A timely thread. As a season ticket holder for many years, living in London meant that I was able to attend a large proportion of away games without the hassle of a whole day devoted to home games. Hammers, Spurs, Palace, Charlton (a while ago now), Chelsea, Fulham, Arsenal, were all regulars, until I was obliged to miss a few due to circumstances beyond my control and since then have simply not had a look in. The result is I've never been to the new Spurs ground (would love to), nor the West Ham ground (not so keen) and am denied on average five or six away games a season, on my doorstep. This is something the club should look into in order to give devoted fans (myself included) a fair crack at securing a ticket.
Quote from: martyn ellis on July 18, 2022, 01:16:59 PMA timely thread. As a season ticket holder for many years, living in London meant that I was able to attend a large proportion of away games without the hassle of a whole day devoted to home games.
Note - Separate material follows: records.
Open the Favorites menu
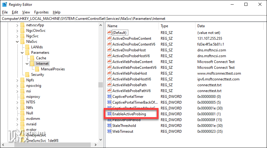The height and width of the screenshot is (148, 267). coord(41,12)
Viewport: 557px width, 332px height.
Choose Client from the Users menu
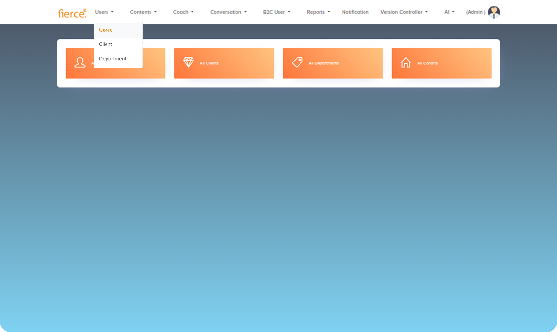[106, 44]
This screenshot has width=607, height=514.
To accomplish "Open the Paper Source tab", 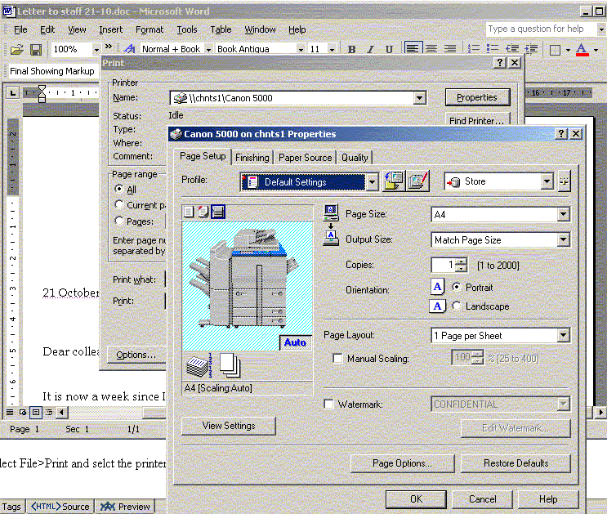I will point(305,157).
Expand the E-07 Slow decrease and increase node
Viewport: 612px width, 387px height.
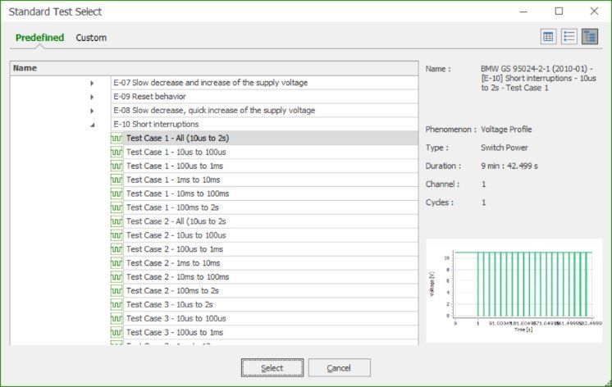coord(92,83)
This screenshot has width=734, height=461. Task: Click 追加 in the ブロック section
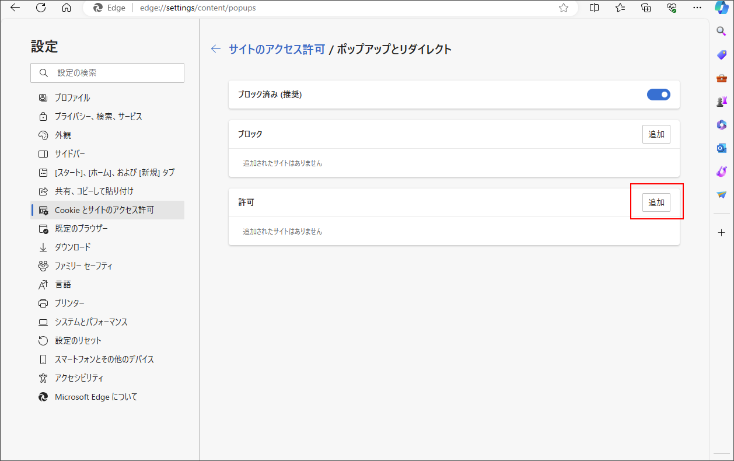(656, 134)
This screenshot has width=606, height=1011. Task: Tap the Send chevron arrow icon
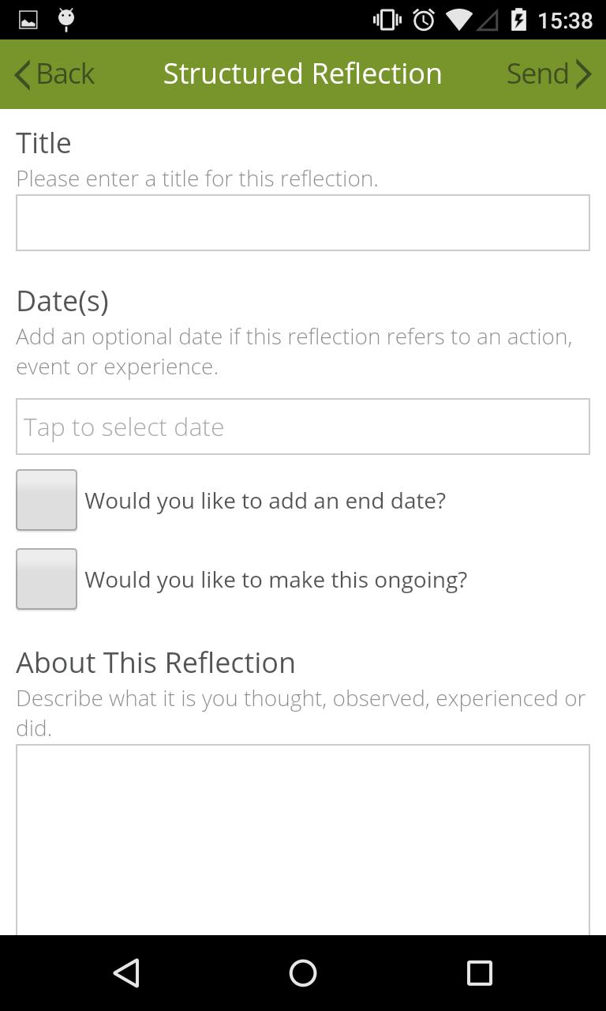(583, 74)
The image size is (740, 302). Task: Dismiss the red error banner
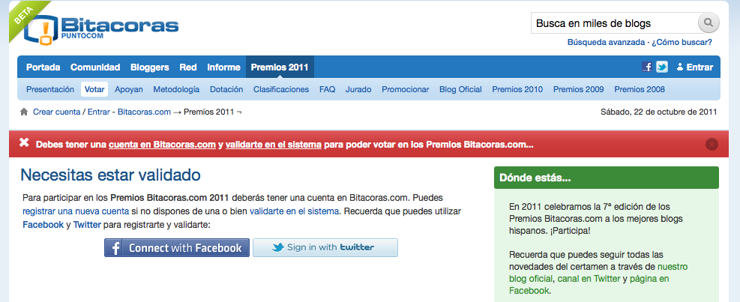[x=712, y=144]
Hammers, Spurs, Palace, Charlton (a while ago now), Chelsea, Fulham, Arsenal, were all regulars, until I was obliged to miss a few due to circumstances beyond my control and since then have simply not had a look in. The result is I've never been to the new Spurs ground (would love to), nor the West Ham ground (not so keen) and am denied on average five or six away games a season, on my doorstep. This is something the club should look into in order to give devoted fans (myself included) a fair crack at securing a ticket.Just join the lions club, they have a reserved allocation and you’ll get to at least one of them
I found this very interesting as I hadn't realised they publish this information;https://tickets.avfc.co.uk/usercontent/documents/pdf/A2223%20Bournemouth%20Info.pdfYou can see the number of us who qualify for each category. So 2,404 fans have 18 or more away game credits for last season. I suspect that would take up the majority of tickets for most games.
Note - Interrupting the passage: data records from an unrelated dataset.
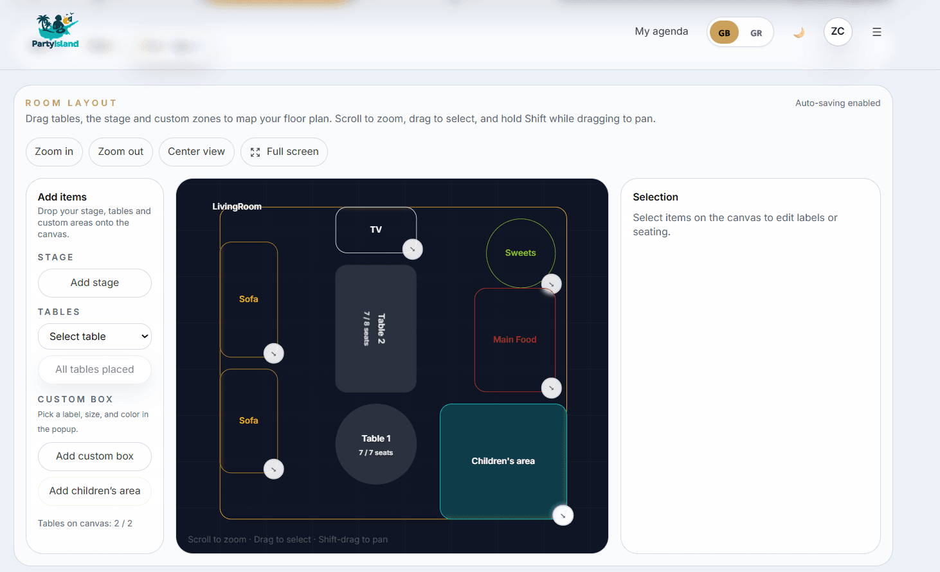The height and width of the screenshot is (572, 940).
Task: Click the Main Food resize handle
Action: pos(551,388)
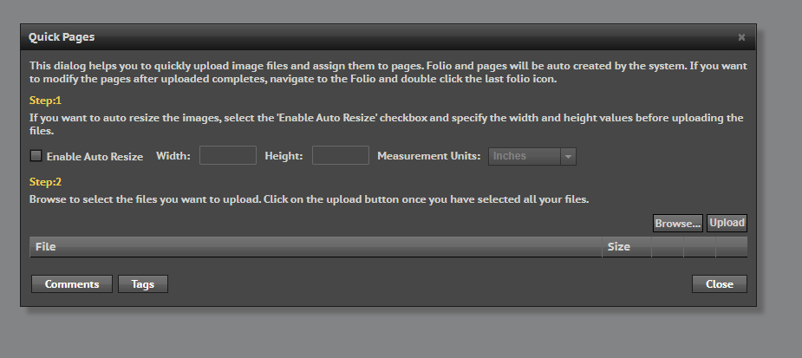Sort by the Size column header
Viewport: 802px width, 358px height.
click(x=627, y=246)
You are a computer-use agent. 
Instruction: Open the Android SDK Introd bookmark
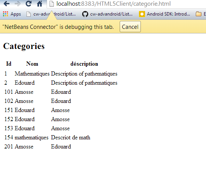(x=164, y=14)
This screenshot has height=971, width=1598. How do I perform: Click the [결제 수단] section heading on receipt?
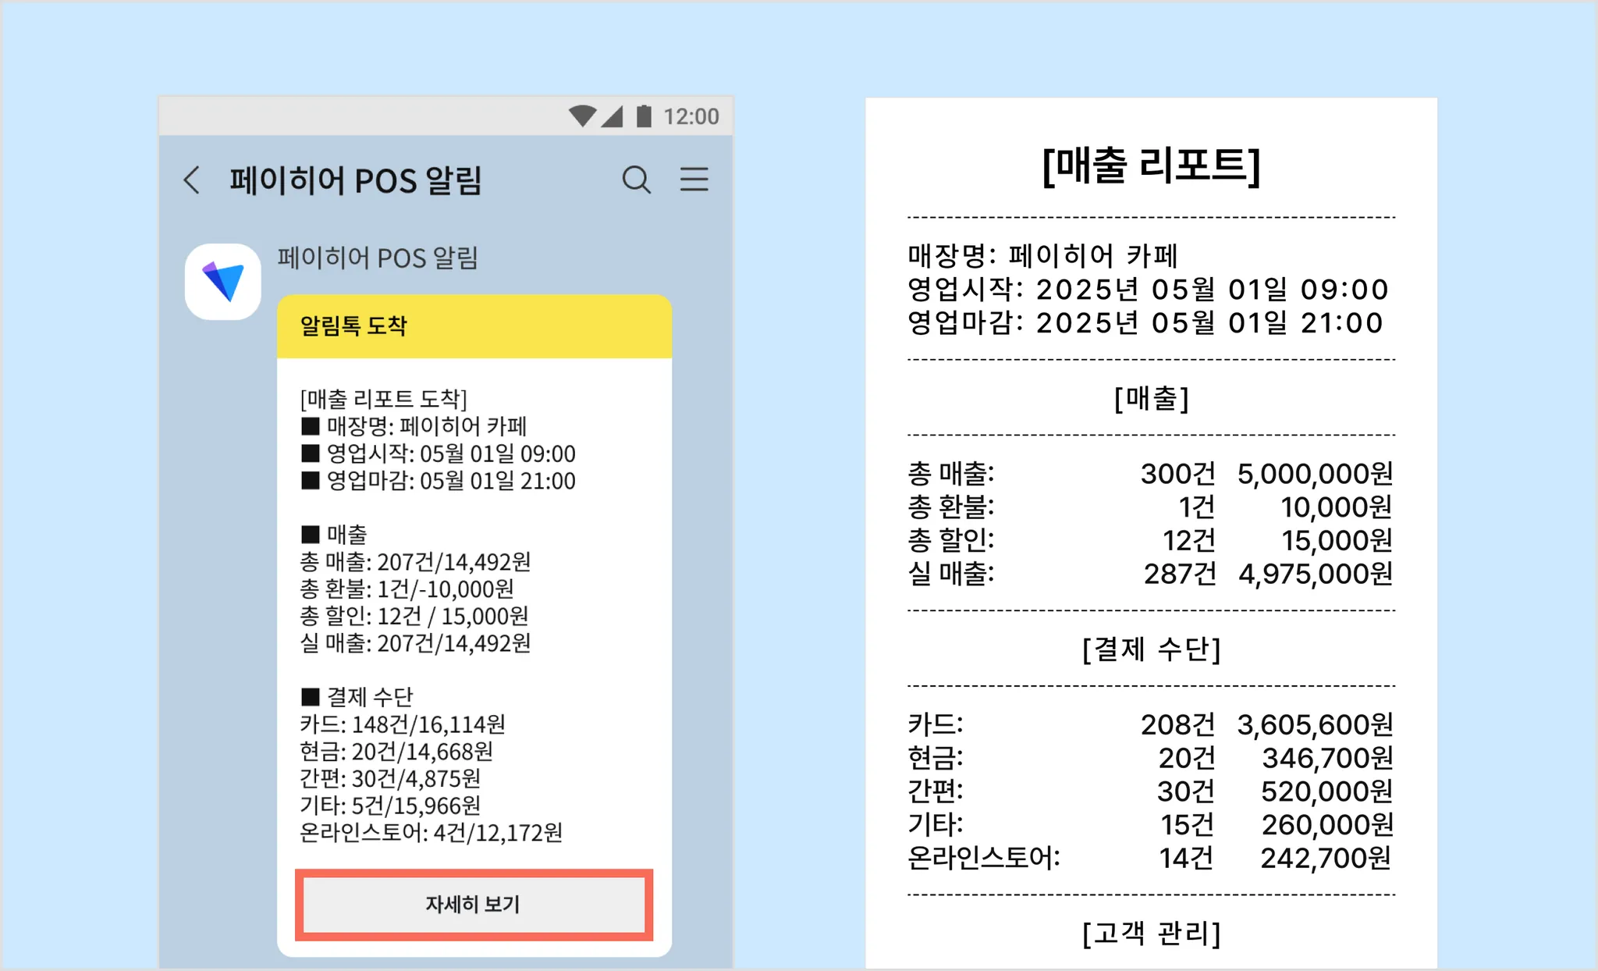pos(1151,649)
I think those figure are a total i.e. 600 have been to every game and then 1804 are in the next group, including the 600. Therefore 3158 went to 6+ aways last season. That shows the closed shop it is.
One of the issues that nobody seems to have touched on yet is the £30 price cap is actually self defeating in some ways.It means that clubs have no incentive to increase the size of the away allocation, as they can sell the seats to their own fans at whatever price they like. On top of this, it keeps the tickets to a price that people are happy to 'eat' the ticket to keep their booking history up. I think the solution would be similar to what I've seen at twickenham and at concerts, your ticket is a QR code which refreshes every 15 seconds. You can't screenshot or transfer it, unless through the App (presumably the App owner can block a transfer). That way you can also track if people aren't actually using the tickets. Of course, this would require each team to agree on a unified ticketing system for away tickets, but would solve many of the problems listed here.